[compliance] Compliance Gap: Custom Schema URLs MUST be HTTPS Only (Section 4.1.4)

[github-actions]

MCP Gateway Compliance Review — 2026-02-25

Summary

Found 1 critical compliance issue during daily review of commit 387f45d (Refactor: split mcp/connection.go by concern, relocate misplaced server helpers #1373).

Recent Changes Reviewed

• internal/mcp/connection.go — split into connection.go + http_transport.go (refactor only)
• internal/server/transport.go — applyAuthIfConfigured moved to auth.go, withResponseLogging moved to http_helpers.go
• Commit reviewed: 387f45d3dbcb2c917a56501047a633eaf981605f

The refactor itself is clean — no behavioral regressions detected. However, the review surfaced a pre-existing MUST violation in custom schema URL validation.

---

Critical Issues (MUST violations)

Issue 1: Custom Schema URLs Not Validated to be HTTPS-Only

Specification Section: 4.1.4 Custom Server Types
Deep Link: https://github.com/github/gh-aw/blob/main/docs/src/content/docs/reference/mcp-gateway.md#414-custom-server-types

Requirement:

"Custom schema URLs MUST be HTTPS URLs only (for security reasons)"

Current State:

The validateCustomSchemas function in internal/config/validation.go (lines 316–333) validates only that custom type names do not conflict with reserved types ("stdio", "http"). It does not validate that the schema URL starts with https://.
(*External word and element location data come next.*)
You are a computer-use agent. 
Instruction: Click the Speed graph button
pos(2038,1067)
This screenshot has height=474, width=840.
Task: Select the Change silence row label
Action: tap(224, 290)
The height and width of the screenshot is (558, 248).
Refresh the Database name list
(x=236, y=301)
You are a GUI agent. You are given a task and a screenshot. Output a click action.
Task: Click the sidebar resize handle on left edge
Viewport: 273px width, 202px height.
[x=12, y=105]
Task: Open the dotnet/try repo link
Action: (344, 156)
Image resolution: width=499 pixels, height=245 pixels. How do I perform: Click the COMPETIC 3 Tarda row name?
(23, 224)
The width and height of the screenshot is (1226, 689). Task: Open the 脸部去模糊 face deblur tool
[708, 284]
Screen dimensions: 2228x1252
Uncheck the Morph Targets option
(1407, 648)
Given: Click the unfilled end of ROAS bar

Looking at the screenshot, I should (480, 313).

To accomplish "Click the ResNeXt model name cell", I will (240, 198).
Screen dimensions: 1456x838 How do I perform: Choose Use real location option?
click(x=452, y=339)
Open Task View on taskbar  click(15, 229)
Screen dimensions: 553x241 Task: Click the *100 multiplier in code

Additionally, validateCustomServerConfig (lines 167–199) passes the URL directly to validateAgainstCustomSchema without checking the URL scheme.

// internal/config/validation.go:316-333 (current)
func validateCustomSchemas(customSchemas map[string]interface{}) error {
    // ...
    for typeName := range customSchemas {
        // Only checks reserved type names — no URL scheme check
        if typeName == "stdio" || typeName == "http" {
            return rules.UnsupportedType(...)
        }
    }
    return nil
}

As a result, a configuration like:

{
  "customSchemas": {
    "mytype": "(insecure.example.com/redacted)
  }
}

is accepted without error, violating the MUST requirement.

Evidence from Tests:

The compliance tests T-CFG-010 and T-CFG-012 in internal/config/custom_types_test.go (lines 18, 21, 111) use httptest.NewServer (HTTP, not HTTPS) as the mock schema server and these tests pass — confirming HTTP URLs are accepted:

// internal/config/custom_types_test.go:18-19 (T-CFG-010)
// Create a mock HTTP server that returns a valid JSON schema for the custom type
mockSchemaServer := httptest.NewServer(http.HandlerFunc(func(w http.ResponseWriter, r *http.Request) {

Gap:

The implementation silently accepts (redacted) and potentially (redacted) URLs for custom schemas, which is a security risk (man-in-the-middle attacks on schema fetching) and a MUST violation per Section 4.1.4.

Severity: Critical (MUST violation)

File References:

• internal/config/validation.go:316-333 — validateCustomSchemas missing URL scheme check
• internal/config/validation.go:167-199 — validateCustomServerConfig passes URL without HTTPS validation
• internal/config/custom_types_test.go:18 — T-CFG-010 uses HTTP mock server (should expect rejection or use HTTPS)
• internal/config/validate_against_custom_schema_test.go:63 — Test uses HTTP mock server

---

Suggested Remediation Tasks

Task 1: Enforce HTTPS-Only Custom Schema URLs

Description: Add URL scheme validation in validateCustomSchemas to reject any non-empty custom schema URL that does not start with https://.

Files to modify:

• internal/config/validation.go — add HTTPS check in validateCustomSchemas

Suggested fix:

func validateCustomSchemas(customSchemas map[string]interface{}) error {
    if customSchemas == nil {
        return nil
    }
    for typeName, schemaValue := range customSchemas {
        if typeName == "stdio" || typeName == "http" {
            return rules.UnsupportedType(...)
        }
        // NEW: Enforce HTTPS-only for non-empty URLs
        if schemaURL, ok := schemaValue.(string); ok && schemaURL != "" {
            if !strings.HasPrefix(schemaURL, "https://") {
                return &rules.ValidationError{
                    Field:      "customSchemas." + typeName,
                    Message:    fmt.Sprintf("custom schema URL must use HTTPS, got '%s'", schemaURL),
                    JSONPath:   "customSchemas." + typeName,
                    Suggestion: "Use an HTTPS URL for the custom schema (e.g., '(example.com/redacted),
                }
            }
        }
    }
    return nil
}

Specification Reference: https://github.com/github/gh-aw/blob/main/docs/src/content/docs/reference/mcp-gateway.md#414-custom-server-types
Estimated Effort: Small (1–2 hours including test updates)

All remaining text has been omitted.